Biosimilars Forum Calls for FDA Guidance to Address Misinformation
Posted 03 December 2018 | By
Echoing a Pfizer petition and Novartis comments, the Biosimilars Forum said late last week that guidance from the US Food and Drug Administration (FDA) is needed to ensure reference product sponsors and other organizations communicate properly about biosimilars.
Amgen, which withdrew from the Forum recently, Roche’s Genentech and others have been singled out for misinformation campaigns that not only question the legal framework governing biosimilars but also the safety of switching to a biosimilar.

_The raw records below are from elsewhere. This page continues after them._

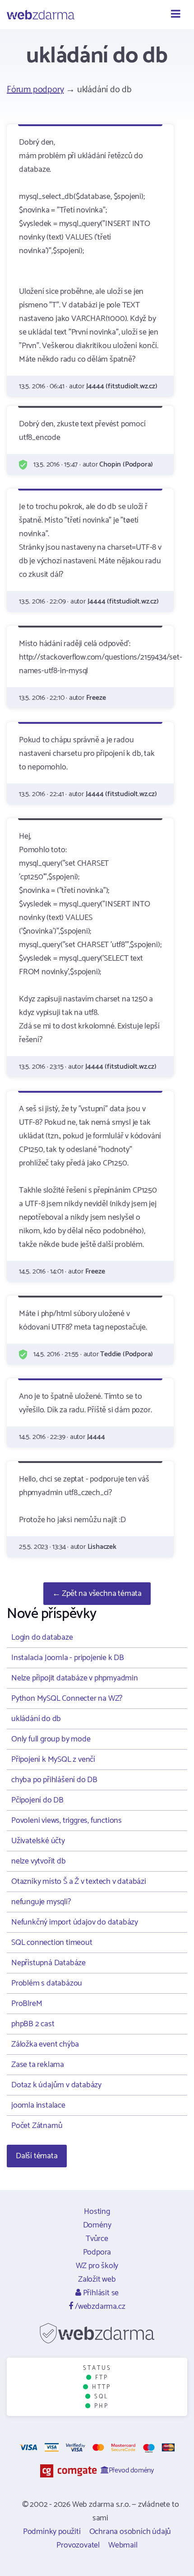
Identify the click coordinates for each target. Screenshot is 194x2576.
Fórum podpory (35, 89)
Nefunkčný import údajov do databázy (74, 1922)
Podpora (97, 2252)
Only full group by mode (50, 1739)
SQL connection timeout (51, 1942)
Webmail (123, 2545)
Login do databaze (42, 1637)
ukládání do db (36, 1719)
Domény (97, 2225)
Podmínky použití (52, 2531)
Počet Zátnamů (36, 2126)
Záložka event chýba (45, 2044)
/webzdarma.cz (99, 2306)
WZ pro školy (97, 2266)
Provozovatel (78, 2545)
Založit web (97, 2279)
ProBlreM (26, 2003)
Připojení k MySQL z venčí (53, 1759)
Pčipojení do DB (37, 1800)
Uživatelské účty (38, 1841)
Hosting (97, 2211)
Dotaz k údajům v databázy (56, 2085)
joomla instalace (38, 2105)
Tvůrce (97, 2239)
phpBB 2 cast (33, 2024)
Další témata (37, 2156)
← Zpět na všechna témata (97, 1593)
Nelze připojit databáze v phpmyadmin (74, 1678)
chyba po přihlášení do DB (54, 1780)
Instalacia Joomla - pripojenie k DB (67, 1658)
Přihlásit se (100, 2293)
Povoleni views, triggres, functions (66, 1820)
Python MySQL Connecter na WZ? (66, 1698)
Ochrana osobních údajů (130, 2531)
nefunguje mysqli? (41, 1902)
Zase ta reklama (37, 2064)
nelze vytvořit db (38, 1861)
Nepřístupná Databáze (48, 1963)
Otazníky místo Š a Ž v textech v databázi (78, 1881)
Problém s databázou (46, 1983)
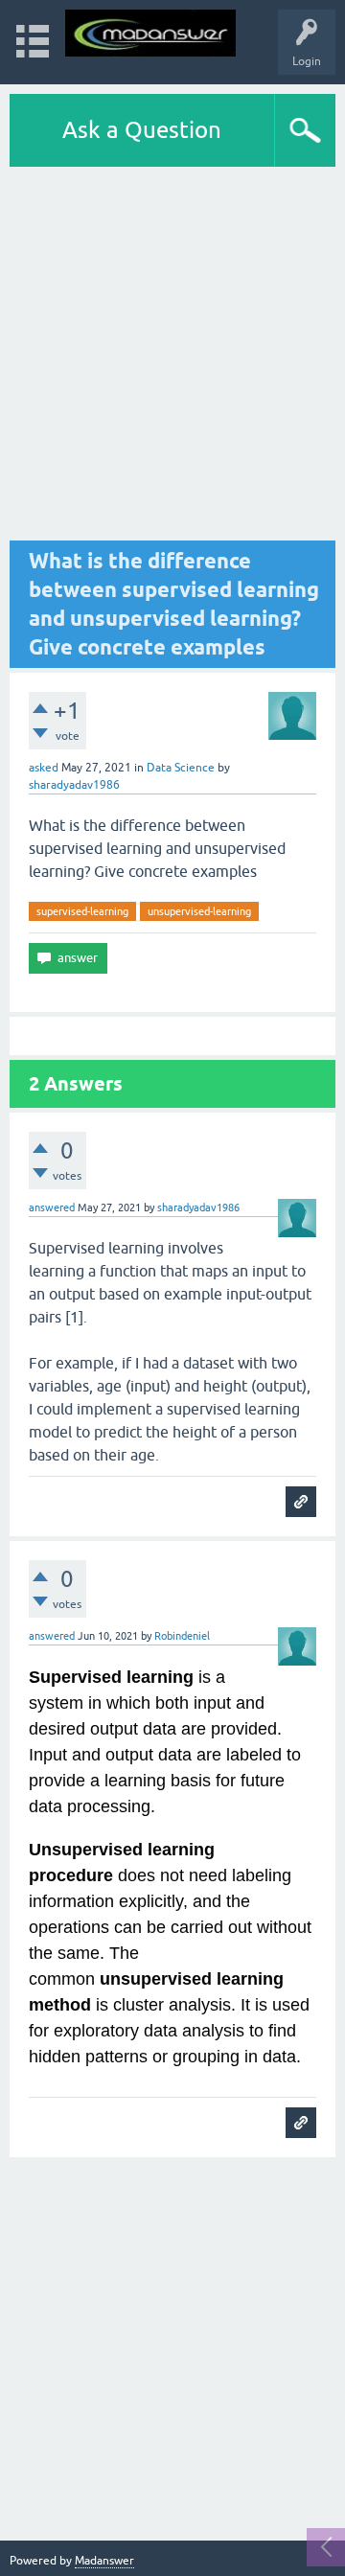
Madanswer (104, 2560)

“It is evident that supplemental guidance from the FDA is required to ensure that reference product sponsors, as well as other organizations more generally, understand how to communicate about biosimilars in a manner reflected under current law,” the Forum said.
Such guidance should include examples of inappropriate communications about the safety and efficacy of biosimilars. The guidance should also describe the types of communications that promote doubt, and FDA should provide examples of what types of communications are not misleading or harmful, thus establishing a set of FDA-approved best practices for communicating about biosimilars.
And after the guidance is issued, the Forum urges FDA to send communications to organizations that still conduct biosimilar misinformation campaigns. The agency should request the immediate suspension and withdrawal of such campaigns, the Forum says.
Similarly, Novartis encourages FDA
to publish on its website a "Facts about Biosimilars" page addressing the most common pieces of misinformation, including suggestions that switching from a reference product to a biosimilar may not be safe and inferences that the quality of a product that is "only" a biosimilar is not as good as an interchangeable biosimilar.
The Forum also requests that FDA enhance its current biosimilar education and outreach programs to provide explicit materials to counter misinformation campaigns.
In response to the criticism, Amgen told Focus that it is committed to the "educational communication of factual, balanced information regarding biosimilars and their use, and believe such communications help build the confidence necessary to ensure biosimilar uptake." As an example, the company pointed to its education campaign on nonproprietary naming, called "Circle the Suffix," to help physicians and pharmacists understand the importance and appropriate use of the suffix.
Updated on 12/4/18 with Amgen comment.